Back in May, I wrote an essay titled: Wanted: A State of Emergency on the Cost of Governance. Therein, I canvassed moderation in the open-ended spree of political appointments, and the freestyle expansion of ministries, departments and agencies, (MDAs). All of these overburden the aggregate cost of governance, with specific regards to emoluments and overheads, to the detriment of tangible investment in infrastructures and services to drive socio-economic development. This is even as the federal government once committed to the implementation of the decade old “Stephen Oronsaye Report on the Reorganisation of Agencies and Parastatals,” which is yet to be implemented. We cannot continue to canvas foreign aid and loans, while mortgaging the futures of our children, without rethinking our penchant for rabid, voluptuous consumptiveness. Not forgetting our penchant for living large, living grand, as we would have seen in one video post which trended weeks ago, highlighting the bourgeois arrival of Senate President Godswill Akpabio to a routine session of the national assembly.

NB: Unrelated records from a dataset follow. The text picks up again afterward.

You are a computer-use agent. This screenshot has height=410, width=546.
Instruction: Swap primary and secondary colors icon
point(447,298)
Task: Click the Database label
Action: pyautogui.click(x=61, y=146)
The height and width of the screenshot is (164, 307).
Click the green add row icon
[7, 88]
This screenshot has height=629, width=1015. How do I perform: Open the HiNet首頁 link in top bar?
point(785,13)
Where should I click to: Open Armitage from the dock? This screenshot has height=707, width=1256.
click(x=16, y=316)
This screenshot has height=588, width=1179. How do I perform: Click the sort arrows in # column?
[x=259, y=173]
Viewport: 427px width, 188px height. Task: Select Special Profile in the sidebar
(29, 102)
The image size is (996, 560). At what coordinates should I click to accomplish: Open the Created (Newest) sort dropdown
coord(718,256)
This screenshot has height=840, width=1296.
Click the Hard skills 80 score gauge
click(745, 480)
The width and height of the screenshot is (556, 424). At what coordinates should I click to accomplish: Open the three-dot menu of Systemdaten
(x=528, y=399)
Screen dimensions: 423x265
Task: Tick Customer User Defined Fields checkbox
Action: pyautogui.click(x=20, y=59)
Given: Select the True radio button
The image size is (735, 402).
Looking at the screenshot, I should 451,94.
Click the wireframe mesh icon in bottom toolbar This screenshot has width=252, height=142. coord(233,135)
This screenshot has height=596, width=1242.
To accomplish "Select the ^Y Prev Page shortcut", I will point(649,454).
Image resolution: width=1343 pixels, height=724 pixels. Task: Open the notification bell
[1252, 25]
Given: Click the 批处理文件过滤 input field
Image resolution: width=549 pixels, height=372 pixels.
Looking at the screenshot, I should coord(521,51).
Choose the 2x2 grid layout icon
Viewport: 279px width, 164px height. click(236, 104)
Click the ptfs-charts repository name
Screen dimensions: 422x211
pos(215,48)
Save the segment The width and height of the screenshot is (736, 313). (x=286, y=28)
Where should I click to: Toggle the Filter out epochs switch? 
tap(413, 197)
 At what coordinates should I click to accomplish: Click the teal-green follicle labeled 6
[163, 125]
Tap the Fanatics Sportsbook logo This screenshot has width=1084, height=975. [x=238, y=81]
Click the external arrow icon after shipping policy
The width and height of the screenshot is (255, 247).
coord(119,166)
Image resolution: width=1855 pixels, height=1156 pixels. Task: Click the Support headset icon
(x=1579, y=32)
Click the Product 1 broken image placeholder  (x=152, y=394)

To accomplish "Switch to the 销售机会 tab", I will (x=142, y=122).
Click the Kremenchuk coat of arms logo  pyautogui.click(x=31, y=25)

And why wouldn’t the President trust the tested Onanuga – Rahman – Dare triumvirate to headline his media marketing? True, Onanuga can contribute equally meaningfully to Tinubu’s government elsewhere having been on the media beat for over four decades now. He could as well be cooling off in the padded ambience of an ambassadorial role. This, however, does not detract from his proven capacities and qualities. About time for the President to rethink and reconfigure his media and communications ecosystem, en route to repositioning his administration for less wastage, and more impactful service delivery to his primary constituents. Every new appointment exacerbates our subsisting nightmarish indebtedness to shylocks across the world, and further pauperises our people.
Tunde Olusunle, PhD, a Fellow of the Association of Nigerian Authors, (FANA), teaches Creative Writing at the University of Abuja.